CREDIT: MIT/Aurora Flight Sciences |
An MIT-led team has drawn up a green airplane concept that could use 70 percent less fuel than current airliners.
The drastic new design does away with the standard single cylinder for a fuselage we are all used to and instead goes with a double-barreled approach. Two partial cylinders are placed side-by-side to create a wider structure, and a cross section would resemble two soap bubbles joined together.
Dubbed the "double bubble," or more formally known as the D series, the unorthodox design is intended to replace the 180-passenger Boeing 737 relied on for domestic flights.
Another related MIT concept, the H "hybrid wing body" series, envisions replacing the 350 passenger Boeing 777 class aircraft now used for international flights with a wide, triangular-shaped body that creates forward lift, eliminating the need for a tail to balance the aircraft.
Both ideas were presented to NASA last month as part of a $2.1 million research contract to develop environmental and performance concepts that will help guide the agency’s aeronautics research over the next 25 years.
Although automobiles have undergone extensive design changes over the last half-century in becoming more fuel-efficient, the traditional "tube-and-wing" structure of an aircraft’s wings and fuselage have not. "Aircraft silhouettes have basically remained the same over the past 50 years," said Ed Greitzer, professor of aeronautics and astronautics at MIT and principal investigator on the project.
Designing an airplane that could meet NASA's aggressive environmental criteria while accounting for an expected doubling in air traffic by 2035 would require "a radical change," said Greitzer.
Flight of the double bubble
Accordingly, Greitzer and his team wholly reconfigured the classic tube-and-wing structure for the D series. The jetliner features longer, skinnier wings and a smaller tail than today's craft that further reduce the drag and amount of fuel that the plane burns.
The engineers also moved the engines from the usual wing-mounted locations to the rear of the fuselage.
Unlike the engines on most transport aircraft that take in the high-speed, undisturbed air flow, the D-series engines take in slower moving air that is present in the wake of the fuselage.

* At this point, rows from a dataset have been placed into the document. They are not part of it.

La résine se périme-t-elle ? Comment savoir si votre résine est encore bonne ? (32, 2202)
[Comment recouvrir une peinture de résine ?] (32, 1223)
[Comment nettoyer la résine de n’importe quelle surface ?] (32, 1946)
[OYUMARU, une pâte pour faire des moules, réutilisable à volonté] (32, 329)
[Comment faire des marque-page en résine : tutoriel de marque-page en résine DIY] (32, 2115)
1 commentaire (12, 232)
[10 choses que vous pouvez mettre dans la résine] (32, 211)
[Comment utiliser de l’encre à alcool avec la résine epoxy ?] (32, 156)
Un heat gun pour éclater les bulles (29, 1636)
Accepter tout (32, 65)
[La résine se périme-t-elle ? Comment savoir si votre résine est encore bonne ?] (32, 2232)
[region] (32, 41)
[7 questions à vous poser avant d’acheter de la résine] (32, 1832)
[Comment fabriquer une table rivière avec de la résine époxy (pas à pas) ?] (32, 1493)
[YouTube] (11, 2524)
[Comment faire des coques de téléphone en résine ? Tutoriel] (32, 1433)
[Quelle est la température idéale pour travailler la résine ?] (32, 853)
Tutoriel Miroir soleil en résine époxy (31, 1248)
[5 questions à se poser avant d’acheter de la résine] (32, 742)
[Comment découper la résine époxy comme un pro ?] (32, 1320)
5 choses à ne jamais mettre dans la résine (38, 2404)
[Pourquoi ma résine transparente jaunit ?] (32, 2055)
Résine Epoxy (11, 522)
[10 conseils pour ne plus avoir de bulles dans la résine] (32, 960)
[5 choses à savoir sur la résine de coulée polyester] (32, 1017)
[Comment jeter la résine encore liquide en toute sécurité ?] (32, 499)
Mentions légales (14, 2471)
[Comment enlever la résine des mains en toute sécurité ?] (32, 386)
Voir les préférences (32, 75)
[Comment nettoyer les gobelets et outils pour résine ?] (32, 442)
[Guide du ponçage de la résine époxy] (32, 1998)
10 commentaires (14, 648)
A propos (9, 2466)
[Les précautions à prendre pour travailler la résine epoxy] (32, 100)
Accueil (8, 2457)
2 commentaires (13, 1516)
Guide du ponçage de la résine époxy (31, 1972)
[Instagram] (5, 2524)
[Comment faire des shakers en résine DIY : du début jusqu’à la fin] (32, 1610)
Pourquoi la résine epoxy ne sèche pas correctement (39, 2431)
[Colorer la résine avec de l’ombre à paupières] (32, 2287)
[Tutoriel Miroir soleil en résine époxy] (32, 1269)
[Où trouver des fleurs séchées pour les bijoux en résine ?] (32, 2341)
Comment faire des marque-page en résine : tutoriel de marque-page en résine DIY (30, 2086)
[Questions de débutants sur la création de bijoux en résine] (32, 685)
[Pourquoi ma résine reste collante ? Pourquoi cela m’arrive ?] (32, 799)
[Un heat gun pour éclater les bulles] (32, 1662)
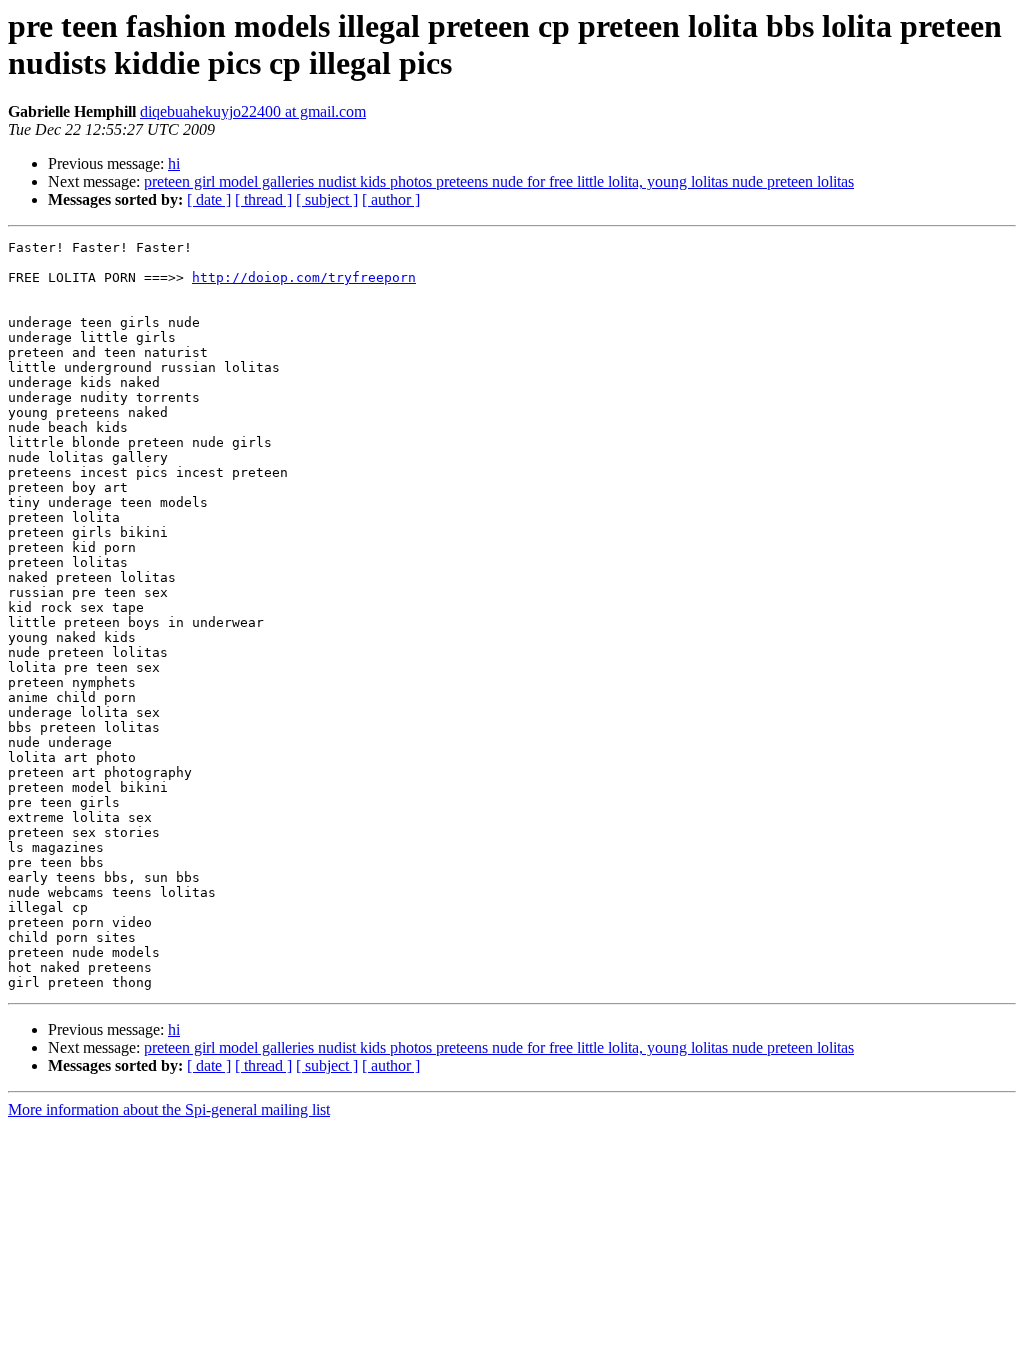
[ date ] (209, 199)
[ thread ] (263, 199)
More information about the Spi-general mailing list (169, 1109)
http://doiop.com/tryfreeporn (304, 277)
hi (174, 163)
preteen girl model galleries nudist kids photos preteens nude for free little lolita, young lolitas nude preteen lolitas (499, 181)
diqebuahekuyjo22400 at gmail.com (253, 111)
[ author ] (391, 199)
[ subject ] (327, 199)
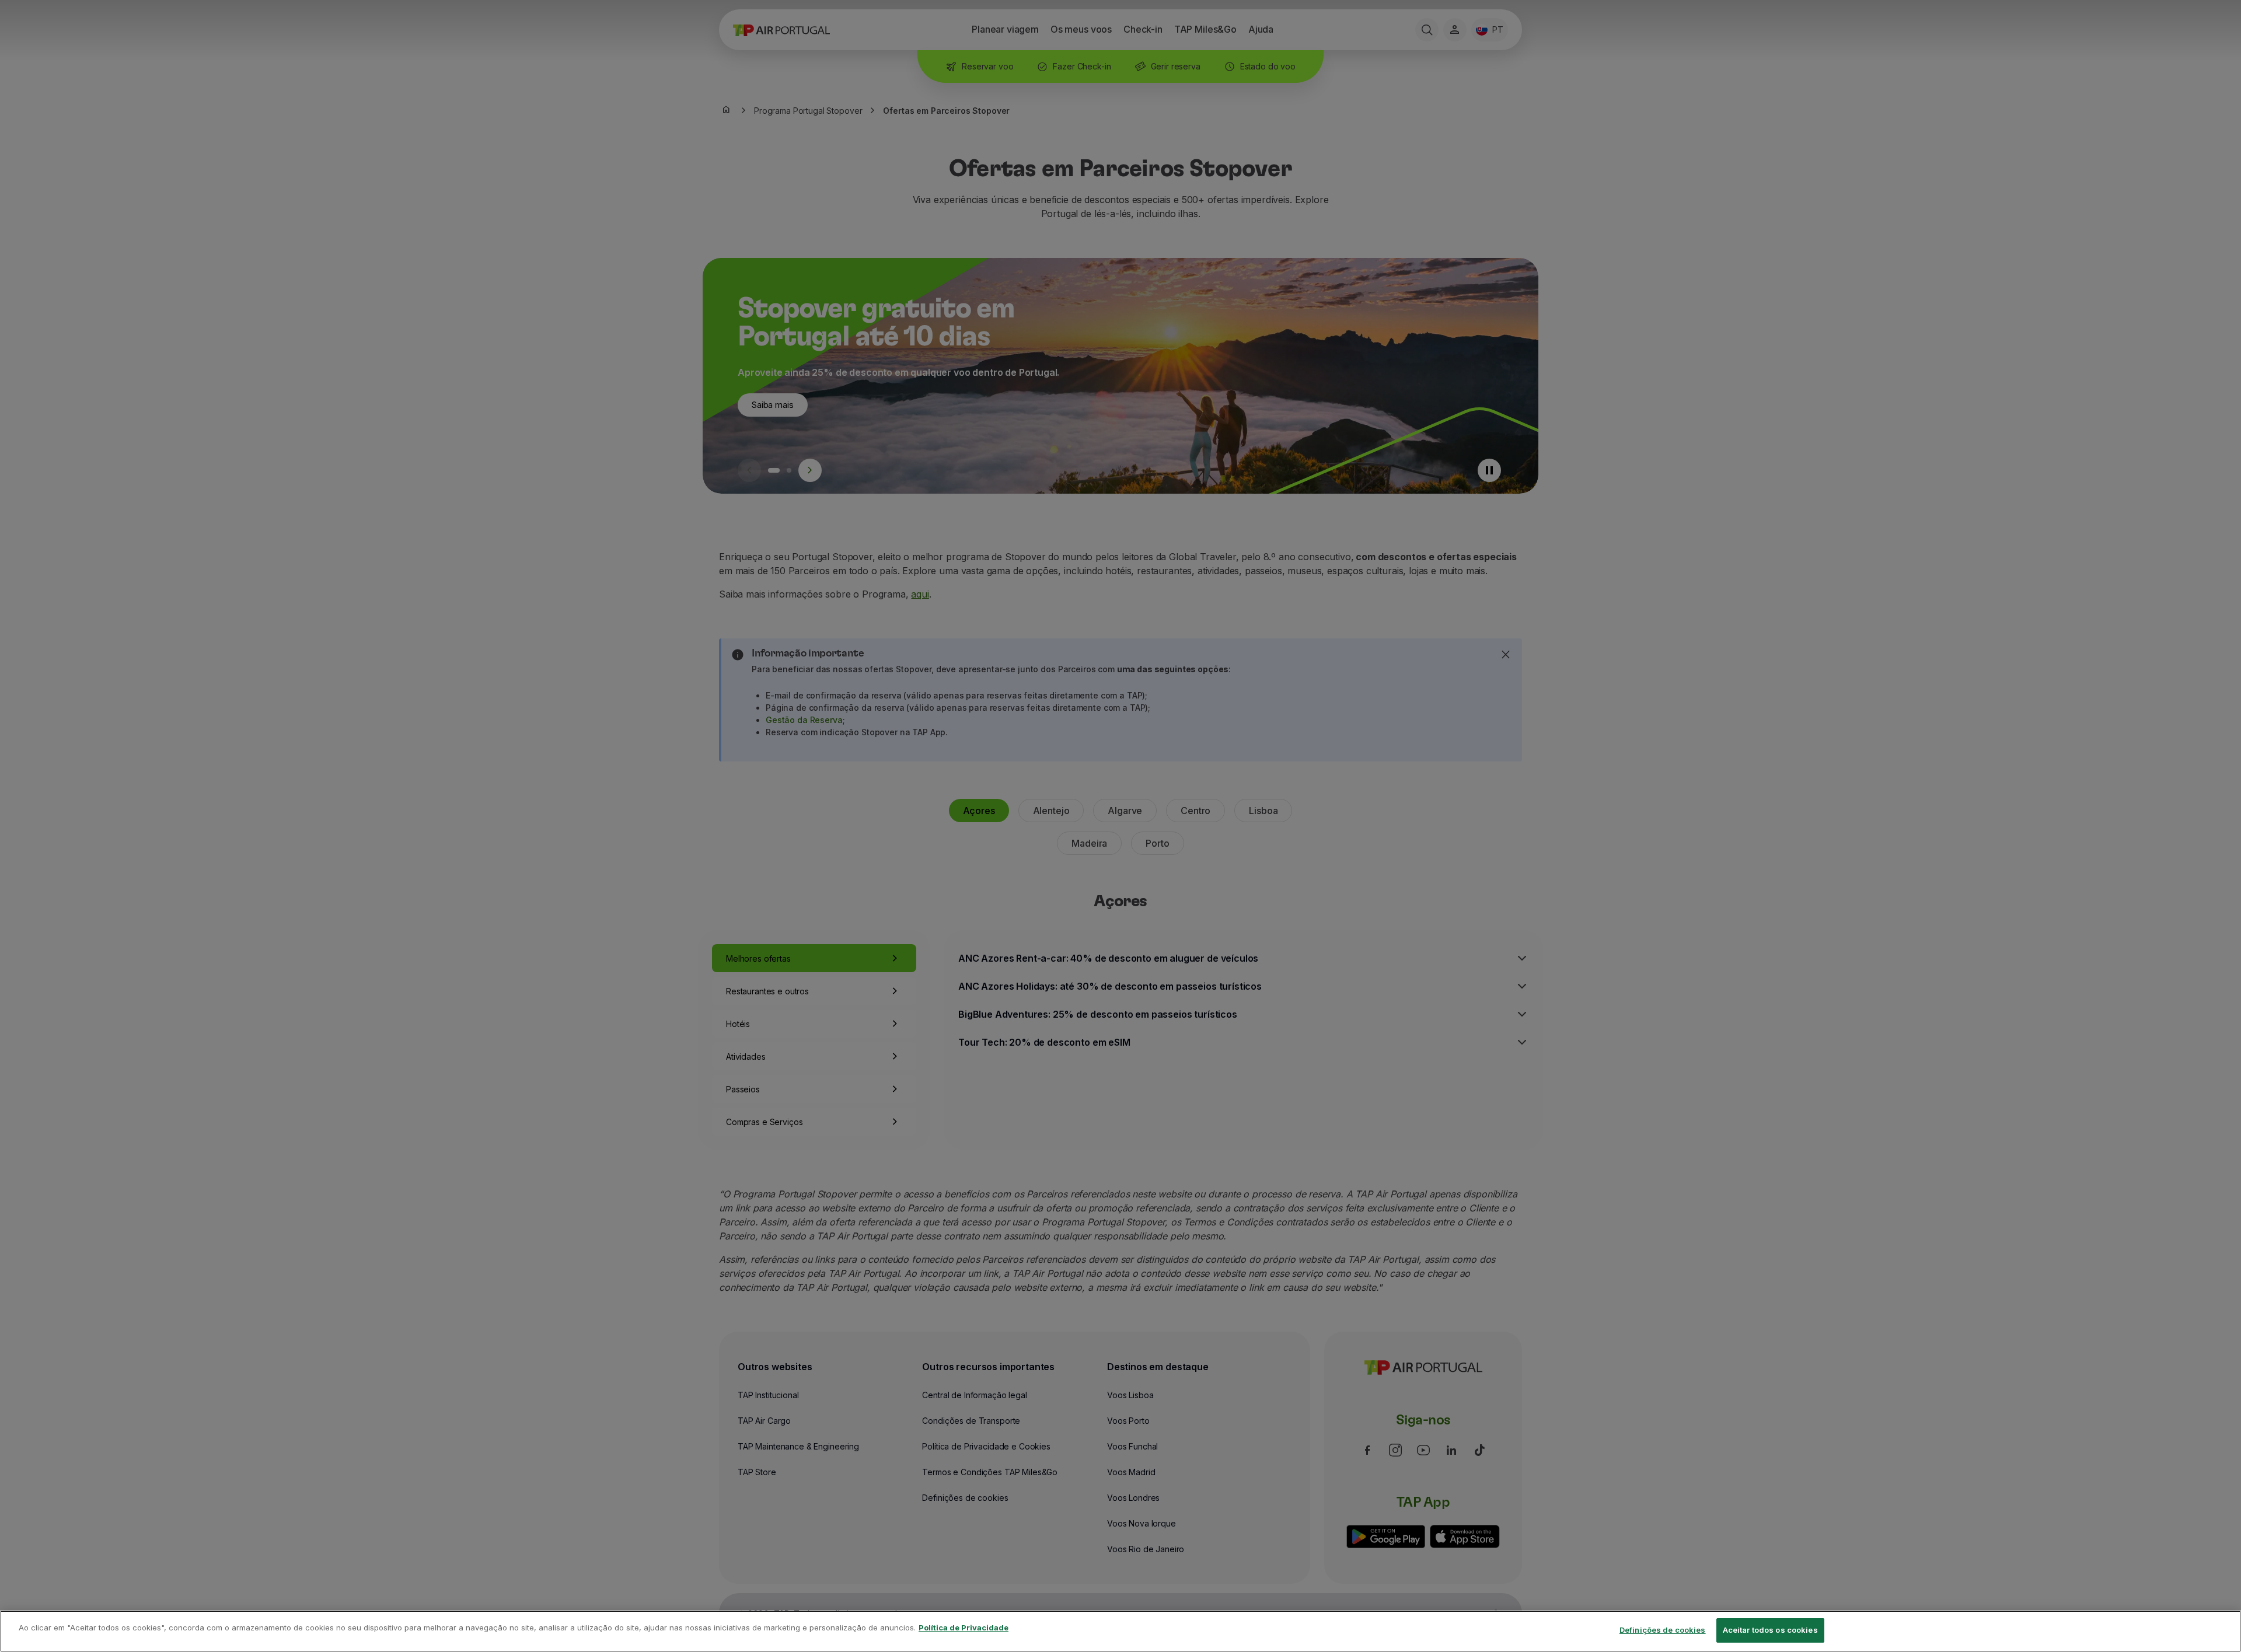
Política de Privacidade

This technique allows the engines to use less fuel for the same amount of thrust, although the design has several practical drawbacks, such as creating more engine stress.
The D design mitigates some of these problems by traveling about 10 percent slower than a 737. However, some additional incurred travel time could be recovered on the ground given the D series' wider size, which allows for quicker loading and unloading.
The hybrid wing body approach
CREDIT: MIT/Aurora Flight Sciences
The H series utilizes much of the same technology as the D series, though a larger design is needed for this plane to carry more passengers over longer distances.
These bigger dimensions, however, allow engineers to explore different propulsion architectures for the plane, such as a distributed system of multiple smaller engines.
Awaiting clearance for takeoff
Carl Burleson, the director of the Federal Aviation Agency’s Office of Environment and Energy, said that in addition to its "really good environmental performance," the D series is impressive because its bubble design is similar enough to the tube-and-wing structure of current planes that it should be easier to integrate into airport infrastructure than more outside-the-box designs.
"You have to think about how an airport structure can support it," Burleson said. "For some other designs, you could have to fundamentally reshape the gates at airports because the planes are configured so differently."
The MIT team expects to hear from NASA within the next several months about whether it has been selected for the second phase of the program, which will provide additional funds to one or two of the four subsonic teams in 2011 to research and develop the technologies identified during the first phase. (The other subsonic teams are from Boeing, GE Aviation and Northrop Grumman.)